Death Sets French Euthanasia Debate

  • Share
  • Read Later
JEFF PACHOUD / AFP / Getty Images

Chantal Sébire was found dead on Wednesday night. She had been suffering from esthesioneuroblastoma (ENB) an uncommon malignant neoplasm of the nasal vault.

Chantal Sébire is dead, but the debate she ignited over French laws prohibiting victims of terminal diseases from receiving euthanasia is certain to live on. Just 48 hours after a Dijon court rejected Sébire's request that doctors help her end her agony-stricken life without risking legal punishment, the 52 year-old was found dead in her home Wednesday night. Initial tests Thursday were unable to determine whether Sébire's death was induced or the result of the rare disease that left her horribly disfigured and in near-constant pain. But news of her passing provoked renewed dispute over France's ban on assisted suicide, which the former schoolteacher had sought to overturn in her final days.

Sébire came to national attention earlier this month, when French media picked up on her plea to get help ending her life. Her malady, esthesioneuroblastoma, causes inoperable tumors to grow in and spread from the nasal passages, disfiguring and destroying the face before finally destroying the brain. The disease had already blinded and otherwise handicapped Sébire, and left her wracked with pain for hours on end despite medication to allay her suffering.
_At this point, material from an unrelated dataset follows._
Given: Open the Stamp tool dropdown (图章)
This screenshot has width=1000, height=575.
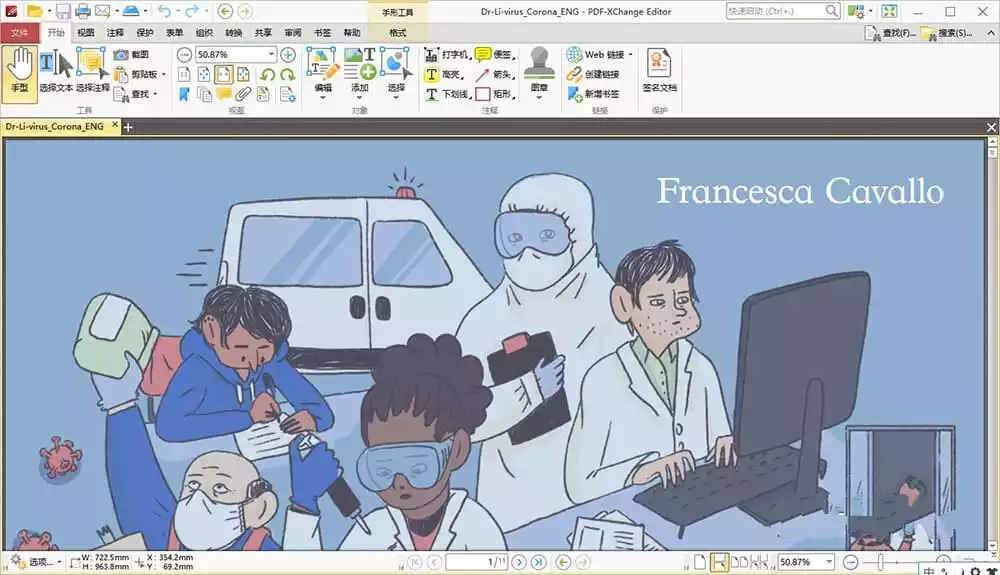Looking at the screenshot, I should click(x=539, y=88).
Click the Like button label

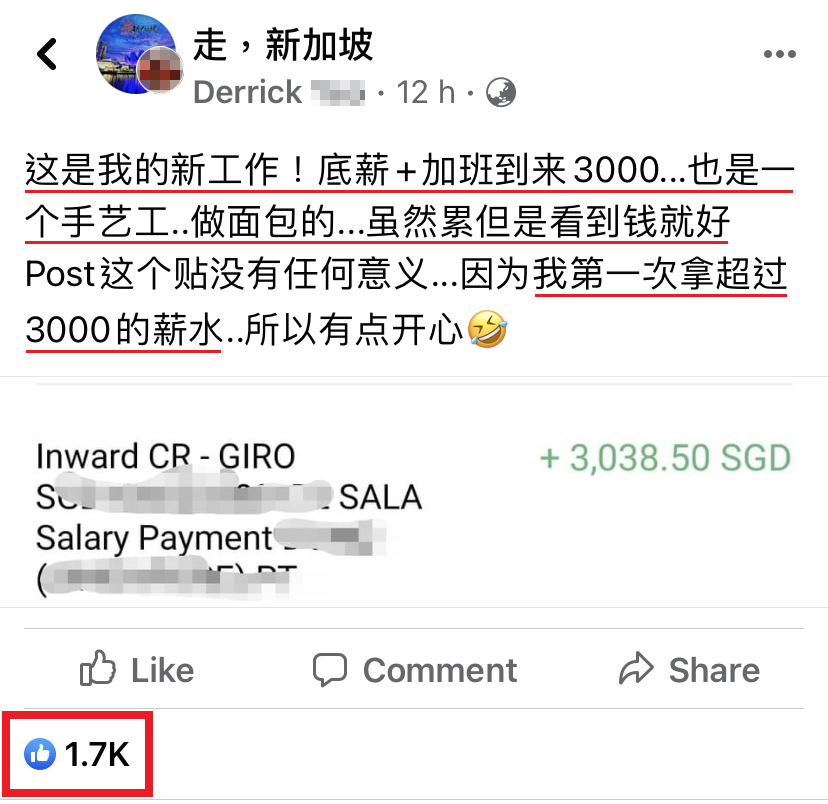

Sebire explained her request for medically assisted suicide saying she wanted to leave the world following an evening of celebration with her three children — and avoid the prolonged coma she'd most likely fall into, which would make her a burden to her family.

While campaigning for office, President Nicolas Sarkozy indicated he was sympathetic to revising France's current law, which forbids assisted suicide but allows doctors and families to stop administering life-sustaining treatment to terminal patients. But last week, the Elysée responded to Sébire's written request for help to Sarkozy by indicating he could not sidestep legislation. Ahead of Monday's court rejection of her petition that the law be interpreted to permit active euthanasia, members of France's conservative government similarly rebuffed Sébire's plea with reactions ranging from evident compassion and empathy to cold legal rationalization — and in at least one case, prickly indignation. Housing Minister Christine Boutin declared that she was "scandalized that people can envision granting this woman death because she's suffering and deformed," adding that if France legalizes "the right to kill, we're heading towards a barbarian society."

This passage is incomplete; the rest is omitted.